→ Your objective:
Starting at the line that contains "[YCP’s Rs. 2.1", return every line through the end of the entries below, exactly and with nothing else.

Collected data:
=== Begin Enclosure ===

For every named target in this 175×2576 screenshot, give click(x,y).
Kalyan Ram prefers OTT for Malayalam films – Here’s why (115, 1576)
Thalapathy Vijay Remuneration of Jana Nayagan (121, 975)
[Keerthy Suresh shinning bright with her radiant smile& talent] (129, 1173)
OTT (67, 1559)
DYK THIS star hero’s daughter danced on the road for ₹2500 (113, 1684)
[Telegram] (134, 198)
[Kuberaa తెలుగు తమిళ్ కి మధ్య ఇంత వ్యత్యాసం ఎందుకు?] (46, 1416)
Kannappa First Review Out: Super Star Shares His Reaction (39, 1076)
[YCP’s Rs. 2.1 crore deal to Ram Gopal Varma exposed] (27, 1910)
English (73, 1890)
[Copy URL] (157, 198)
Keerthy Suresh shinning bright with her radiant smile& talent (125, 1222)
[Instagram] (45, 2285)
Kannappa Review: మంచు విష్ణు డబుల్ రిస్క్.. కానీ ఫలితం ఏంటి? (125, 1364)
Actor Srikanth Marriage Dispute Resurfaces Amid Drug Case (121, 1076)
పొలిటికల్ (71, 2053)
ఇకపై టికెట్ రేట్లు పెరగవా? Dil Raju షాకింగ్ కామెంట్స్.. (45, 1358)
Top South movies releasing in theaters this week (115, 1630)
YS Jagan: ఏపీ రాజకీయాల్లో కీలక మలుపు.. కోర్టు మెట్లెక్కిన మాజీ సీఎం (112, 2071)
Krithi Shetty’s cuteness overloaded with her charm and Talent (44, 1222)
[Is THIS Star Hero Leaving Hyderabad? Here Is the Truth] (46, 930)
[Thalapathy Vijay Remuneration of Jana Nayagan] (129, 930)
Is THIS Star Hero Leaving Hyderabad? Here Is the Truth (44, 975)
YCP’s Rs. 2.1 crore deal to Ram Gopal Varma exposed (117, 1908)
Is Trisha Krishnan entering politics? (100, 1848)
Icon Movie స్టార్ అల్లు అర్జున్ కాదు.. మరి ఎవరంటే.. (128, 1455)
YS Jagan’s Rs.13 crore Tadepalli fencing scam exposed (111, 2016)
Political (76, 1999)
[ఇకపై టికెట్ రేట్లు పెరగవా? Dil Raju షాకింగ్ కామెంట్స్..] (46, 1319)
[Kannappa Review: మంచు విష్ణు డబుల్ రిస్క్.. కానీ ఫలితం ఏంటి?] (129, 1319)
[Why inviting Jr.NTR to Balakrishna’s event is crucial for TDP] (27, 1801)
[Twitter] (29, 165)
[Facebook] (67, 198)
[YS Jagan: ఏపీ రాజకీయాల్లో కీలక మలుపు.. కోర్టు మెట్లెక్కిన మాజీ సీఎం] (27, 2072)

=== End Enclosure ===

→ Exercise output:
[YCP’s Rs. 2.1 crore deal to Ram Gopal Varma exposed] (27, 1910)
English (73, 1890)
[Copy URL] (157, 198)
Keerthy Suresh shinning bright with her radiant smile& talent (125, 1222)
[Instagram] (45, 2285)
Kannappa Review: మంచు విష్ణు డబుల్ రిస్క్.. కానీ ఫలితం ఏంటి? (125, 1364)
Actor Srikanth Marriage Dispute Resurfaces Amid Drug Case (121, 1076)
పొలిటికల్ (71, 2053)
ఇకపై టికెట్ రేట్లు పెరగవా? Dil Raju షాకింగ్ కామెంట్స్.. (45, 1358)
Top South movies releasing in theaters this week (115, 1630)
YS Jagan: ఏపీ రాజకీయాల్లో కీలక మలుపు.. కోర్టు మెట్లెక్కిన మాజీ సీఎం (112, 2071)
Krithi Shetty’s cuteness overloaded with her charm and Talent (44, 1222)
[Is THIS Star Hero Leaving Hyderabad? Here Is the Truth] (46, 930)
[Thalapathy Vijay Remuneration of Jana Nayagan] (129, 930)
Is THIS Star Hero Leaving Hyderabad? Here Is the Truth (44, 975)
YCP’s Rs. 2.1 crore deal to Ram Gopal Varma exposed (117, 1908)
Is Trisha Krishnan entering politics? (100, 1848)
Icon Movie స్టార్ అల్లు అర్జున్ కాదు.. మరి ఎవరంటే.. (128, 1455)
YS Jagan’s Rs.13 crore Tadepalli fencing scam exposed (111, 2016)
Political (76, 1999)
[ఇకపై టికెట్ రేట్లు పెరగవా? Dil Raju షాకింగ్ కామెంట్స్..] (46, 1319)
[Kannappa Review: మంచు విష్ణు డబుల్ రిస్క్.. కానీ ఫలితం ఏంటి?] (129, 1319)
[Why inviting Jr.NTR to Balakrishna’s event is crucial for TDP] (27, 1801)
[Twitter] (29, 165)
[Facebook] (67, 198)
[YS Jagan: ఏపీ రాజకీయాల్లో కీలక మలుపు.. కోర్టు మెట్లెక్కిన మాజీ సీఎం] (27, 2072)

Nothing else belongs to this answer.